# Exercise directions
Copy out the items from the line containing "Task: Click the Harvard" through the line containing "pos(206,482)", inclusive, substituting "position" for "coordinates" and leaving all else the same.

** Begin The records **

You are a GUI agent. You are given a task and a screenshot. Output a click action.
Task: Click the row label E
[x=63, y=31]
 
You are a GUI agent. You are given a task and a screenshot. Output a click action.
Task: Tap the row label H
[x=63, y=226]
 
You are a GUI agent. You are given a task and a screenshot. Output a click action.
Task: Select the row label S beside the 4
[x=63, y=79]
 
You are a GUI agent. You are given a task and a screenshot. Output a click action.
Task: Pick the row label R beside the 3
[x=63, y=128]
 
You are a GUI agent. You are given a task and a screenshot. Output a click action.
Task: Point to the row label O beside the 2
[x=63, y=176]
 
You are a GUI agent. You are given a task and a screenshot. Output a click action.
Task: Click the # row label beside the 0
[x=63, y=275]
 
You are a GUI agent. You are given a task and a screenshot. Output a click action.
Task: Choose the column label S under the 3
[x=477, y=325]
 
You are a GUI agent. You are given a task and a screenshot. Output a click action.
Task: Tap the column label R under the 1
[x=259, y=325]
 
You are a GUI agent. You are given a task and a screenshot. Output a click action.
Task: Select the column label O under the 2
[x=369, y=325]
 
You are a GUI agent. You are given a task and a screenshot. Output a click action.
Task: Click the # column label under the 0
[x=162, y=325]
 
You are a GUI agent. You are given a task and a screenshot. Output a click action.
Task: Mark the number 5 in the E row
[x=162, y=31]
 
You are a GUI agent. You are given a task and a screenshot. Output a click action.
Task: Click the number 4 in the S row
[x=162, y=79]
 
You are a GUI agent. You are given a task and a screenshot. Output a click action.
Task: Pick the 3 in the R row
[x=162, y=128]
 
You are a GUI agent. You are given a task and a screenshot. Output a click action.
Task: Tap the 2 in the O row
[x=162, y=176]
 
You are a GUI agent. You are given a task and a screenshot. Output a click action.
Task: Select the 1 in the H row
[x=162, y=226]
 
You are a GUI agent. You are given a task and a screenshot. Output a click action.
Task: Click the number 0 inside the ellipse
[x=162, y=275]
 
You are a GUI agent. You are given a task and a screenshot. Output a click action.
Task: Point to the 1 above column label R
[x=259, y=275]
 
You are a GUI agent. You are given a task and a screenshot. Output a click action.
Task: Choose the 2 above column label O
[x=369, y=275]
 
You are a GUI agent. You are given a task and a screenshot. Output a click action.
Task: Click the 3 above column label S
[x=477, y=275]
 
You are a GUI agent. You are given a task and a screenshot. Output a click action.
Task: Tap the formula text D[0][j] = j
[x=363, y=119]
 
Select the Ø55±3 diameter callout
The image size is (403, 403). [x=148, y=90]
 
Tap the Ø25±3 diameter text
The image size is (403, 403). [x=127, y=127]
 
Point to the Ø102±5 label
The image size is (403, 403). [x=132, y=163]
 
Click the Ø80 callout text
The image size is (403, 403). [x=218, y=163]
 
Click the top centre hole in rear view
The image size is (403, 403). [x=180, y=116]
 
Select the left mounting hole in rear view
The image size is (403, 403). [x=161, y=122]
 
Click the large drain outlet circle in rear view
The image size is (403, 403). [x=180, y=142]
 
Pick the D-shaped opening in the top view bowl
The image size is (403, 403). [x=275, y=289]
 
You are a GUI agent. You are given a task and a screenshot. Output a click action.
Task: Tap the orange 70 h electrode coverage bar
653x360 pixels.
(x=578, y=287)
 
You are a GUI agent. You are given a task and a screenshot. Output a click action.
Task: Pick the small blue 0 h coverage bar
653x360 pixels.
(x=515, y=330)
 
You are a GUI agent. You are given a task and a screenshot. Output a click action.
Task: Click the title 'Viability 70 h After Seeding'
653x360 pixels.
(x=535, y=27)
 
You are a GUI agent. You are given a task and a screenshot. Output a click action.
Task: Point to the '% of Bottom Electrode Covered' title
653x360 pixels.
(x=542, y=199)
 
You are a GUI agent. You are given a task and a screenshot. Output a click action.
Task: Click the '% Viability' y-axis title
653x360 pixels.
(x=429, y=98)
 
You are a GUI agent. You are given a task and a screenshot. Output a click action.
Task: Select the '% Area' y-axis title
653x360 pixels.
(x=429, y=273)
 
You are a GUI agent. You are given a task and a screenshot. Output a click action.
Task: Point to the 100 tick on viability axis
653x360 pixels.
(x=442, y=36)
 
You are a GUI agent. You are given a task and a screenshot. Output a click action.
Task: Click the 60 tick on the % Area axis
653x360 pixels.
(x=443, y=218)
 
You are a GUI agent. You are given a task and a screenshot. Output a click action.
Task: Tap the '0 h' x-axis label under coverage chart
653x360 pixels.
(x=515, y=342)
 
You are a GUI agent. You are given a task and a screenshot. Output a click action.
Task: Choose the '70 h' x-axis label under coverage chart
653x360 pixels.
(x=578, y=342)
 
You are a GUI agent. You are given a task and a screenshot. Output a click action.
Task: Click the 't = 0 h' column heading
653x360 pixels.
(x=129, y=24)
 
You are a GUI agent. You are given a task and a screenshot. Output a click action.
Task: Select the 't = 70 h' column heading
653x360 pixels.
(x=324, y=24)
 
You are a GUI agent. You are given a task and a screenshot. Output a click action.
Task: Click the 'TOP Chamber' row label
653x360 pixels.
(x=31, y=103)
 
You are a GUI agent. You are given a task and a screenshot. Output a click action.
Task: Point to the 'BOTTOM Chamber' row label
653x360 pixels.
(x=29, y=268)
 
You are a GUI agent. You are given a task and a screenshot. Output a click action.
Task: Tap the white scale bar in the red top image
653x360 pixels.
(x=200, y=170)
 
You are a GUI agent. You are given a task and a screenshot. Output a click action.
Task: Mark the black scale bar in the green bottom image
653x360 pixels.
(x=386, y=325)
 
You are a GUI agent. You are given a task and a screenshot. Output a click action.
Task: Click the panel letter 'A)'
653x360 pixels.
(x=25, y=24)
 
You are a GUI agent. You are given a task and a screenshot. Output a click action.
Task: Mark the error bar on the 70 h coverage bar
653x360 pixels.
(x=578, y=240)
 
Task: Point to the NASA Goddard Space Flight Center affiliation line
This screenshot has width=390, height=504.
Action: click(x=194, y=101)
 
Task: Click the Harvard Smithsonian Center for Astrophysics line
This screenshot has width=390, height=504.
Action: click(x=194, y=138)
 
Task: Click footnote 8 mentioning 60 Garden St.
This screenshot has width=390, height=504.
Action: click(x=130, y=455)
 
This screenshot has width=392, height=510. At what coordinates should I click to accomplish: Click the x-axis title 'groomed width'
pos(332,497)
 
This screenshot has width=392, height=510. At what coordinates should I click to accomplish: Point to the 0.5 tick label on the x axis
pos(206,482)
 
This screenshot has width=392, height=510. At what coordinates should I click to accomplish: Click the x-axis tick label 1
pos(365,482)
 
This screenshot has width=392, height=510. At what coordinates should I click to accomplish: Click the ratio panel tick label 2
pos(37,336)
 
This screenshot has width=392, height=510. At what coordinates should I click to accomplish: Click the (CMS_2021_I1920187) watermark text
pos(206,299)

** End The records **

# Problem solution
Task: Click the Harvard Smithsonian Center for Astrophysics line
This screenshot has width=390, height=504.
Action: click(x=194, y=138)
 
Task: Click footnote 8 mentioning 60 Garden St.
This screenshot has width=390, height=504.
Action: click(x=130, y=455)
 
This screenshot has width=392, height=510. At what position should I click to accomplish: Click the x-axis title 'groomed width'
pos(332,497)
 
This screenshot has width=392, height=510. At what position should I click to accomplish: Point to the 0.5 tick label on the x axis
pos(206,482)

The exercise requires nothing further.